Texto para leer:
========
Escribo con motivo del proceso de investidura como presidente del gobierno de España de Pedro Sánchez y sus aparentes cesiones a los partidos nacionalistas. Y digo aparentes, porque me gustaría saber en qué van a concretarse las negociaciones que se han emprendido en Ginebra con Junts. Y con motivo de las disputas sobre el control gubernamental sobre buena parte de los poderes judiciales. Pues se ha comenzado a difundir la impresión, sobre todo en medios de la derecha política española, de que España corre riesgo serio de ruptura.
Que una de las medidas acordadas en la investidura sea la de la posible convocatoria de un referéndum de autodeterminación, al estilo escocés o montenegrino, parece reforzar esa idea, la de que el presidente del gobierno español ha sacrificado la unidad de España por seguir disfrutando de su cargo, y que, por tanto, esta está cuando menos cuestionada.
Por otra parte, las cesiones de Sánchez, no incluidas en su programa electoral, parecen abonar la idea de que no existen principios éticos en la política y que esta ha perdido buena parte de su prístina pureza. Se ha transformado, parece, en una actividad indigna. Cunde la idea de una degradación de la vida democrática, que de no corregirse podría derivar en una democracia iliberal. O peor aún en un despotismo más o menos abierto. En este artículo quisiera relativizar ambas propuestas sin negar la posibilidad, pues nada es imposible en el mundo de la política, de que estas derivas pudiesen en algún momento concretarse en los modelos políticos temidos por los que defienden los que difunden estas especies.
División del estado en dos o más
Comencemos por la cuestión de la deriva independentista en el marco español y analicemos la posibilidad real de una fragmentación del estado, con independencia de lo que pueda pensar cada uno acerca de si es una posibilidad deseable para España o no. Cuando hablamos de una ruptura de España nos referimos a una división de su estado en dos o más estados de dimensión menor. Nos referimos a su estado y no a otras dimensiones como una división en culturas, religiones o grupos sociales, porque esto ya se da en mayor o menor medida.
========
Entradas para localizar texto y elementos:

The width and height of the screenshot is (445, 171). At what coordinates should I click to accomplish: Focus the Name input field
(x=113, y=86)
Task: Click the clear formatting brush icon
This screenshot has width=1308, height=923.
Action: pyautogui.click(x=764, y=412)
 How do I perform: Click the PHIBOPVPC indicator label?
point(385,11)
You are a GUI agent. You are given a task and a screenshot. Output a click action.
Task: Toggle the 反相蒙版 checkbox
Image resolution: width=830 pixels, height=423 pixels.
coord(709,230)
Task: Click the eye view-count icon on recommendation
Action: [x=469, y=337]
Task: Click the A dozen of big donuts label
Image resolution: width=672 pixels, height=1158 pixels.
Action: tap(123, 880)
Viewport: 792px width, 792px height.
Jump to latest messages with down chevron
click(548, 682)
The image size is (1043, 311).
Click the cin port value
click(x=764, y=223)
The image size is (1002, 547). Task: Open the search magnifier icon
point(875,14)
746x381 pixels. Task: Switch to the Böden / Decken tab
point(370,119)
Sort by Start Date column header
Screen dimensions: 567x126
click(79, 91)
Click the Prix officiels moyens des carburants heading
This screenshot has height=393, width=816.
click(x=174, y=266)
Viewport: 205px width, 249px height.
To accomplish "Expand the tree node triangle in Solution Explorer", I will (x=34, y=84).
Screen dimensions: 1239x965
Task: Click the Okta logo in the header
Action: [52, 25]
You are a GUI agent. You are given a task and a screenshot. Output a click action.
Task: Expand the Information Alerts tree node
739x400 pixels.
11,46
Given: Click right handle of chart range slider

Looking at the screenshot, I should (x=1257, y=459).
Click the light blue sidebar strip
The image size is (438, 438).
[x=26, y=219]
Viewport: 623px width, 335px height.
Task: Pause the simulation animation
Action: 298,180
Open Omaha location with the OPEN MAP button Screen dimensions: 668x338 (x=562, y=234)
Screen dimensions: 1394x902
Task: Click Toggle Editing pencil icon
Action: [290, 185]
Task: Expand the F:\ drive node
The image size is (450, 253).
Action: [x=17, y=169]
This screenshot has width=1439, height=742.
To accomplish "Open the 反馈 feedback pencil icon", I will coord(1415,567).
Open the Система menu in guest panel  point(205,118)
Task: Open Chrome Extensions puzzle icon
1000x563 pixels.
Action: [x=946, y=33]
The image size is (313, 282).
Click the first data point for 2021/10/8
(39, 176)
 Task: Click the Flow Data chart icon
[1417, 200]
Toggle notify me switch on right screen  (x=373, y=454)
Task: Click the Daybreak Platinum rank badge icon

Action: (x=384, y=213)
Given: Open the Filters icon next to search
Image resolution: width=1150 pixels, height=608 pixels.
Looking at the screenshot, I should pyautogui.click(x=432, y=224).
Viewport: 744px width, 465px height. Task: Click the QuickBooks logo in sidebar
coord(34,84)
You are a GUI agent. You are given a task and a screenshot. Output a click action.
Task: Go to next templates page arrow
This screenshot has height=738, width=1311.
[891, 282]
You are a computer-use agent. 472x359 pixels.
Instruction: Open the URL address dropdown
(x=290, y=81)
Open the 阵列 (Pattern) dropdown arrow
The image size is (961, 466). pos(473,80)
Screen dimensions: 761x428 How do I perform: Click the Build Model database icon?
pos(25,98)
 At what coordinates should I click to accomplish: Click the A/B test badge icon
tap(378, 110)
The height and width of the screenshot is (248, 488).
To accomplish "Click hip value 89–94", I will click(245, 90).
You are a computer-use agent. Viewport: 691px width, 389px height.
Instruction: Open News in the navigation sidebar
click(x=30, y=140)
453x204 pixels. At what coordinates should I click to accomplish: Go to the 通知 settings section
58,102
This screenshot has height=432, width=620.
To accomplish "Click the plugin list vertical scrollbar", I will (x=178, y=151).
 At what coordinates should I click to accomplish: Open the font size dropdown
========
Tareas propuestas:
**1)** Según el texto sobre la investidura de Pedro Sánchez, ¿en qué ciudad se han emprendido las negociaciones con Junts?
**2)** Prosigue el texto sobre la investidura de Pedro Sánchez a partir de su última oración.

Respuestas por tarea:
**1)** En Ginebra.

**2)**
Al revés, varios estados que operasen en el espacio del actual estado podrían perfectamente estar unidos en muchos aspectos culturales, lingüísticos o interrelacionados económicamente. Incluso pudieran tener un sentido de identidad común, aún careciendo de unidad política. Macedonios y eslovenos podían tener identidades y culturas muy distintas cuando vivían bajo un mismo estado, y tan alemanes eran los habitantes de su territorio antes de su unificación, cuando vivían organizados en dos docenas de principados, que después. Cambia la forma de organización política, no su identidad.
Una ruptura del estado español implicaría que una parte de su clase política, por seguir las ideas de Gaetano Mosca, se separaría de la actual clase española y se constituiría en una nueva entidad soberana. Pero para ello debería previamente ser capaz de establecer una posición hegemónica en su propio territorio, algo que de momento no parece ser efectivo.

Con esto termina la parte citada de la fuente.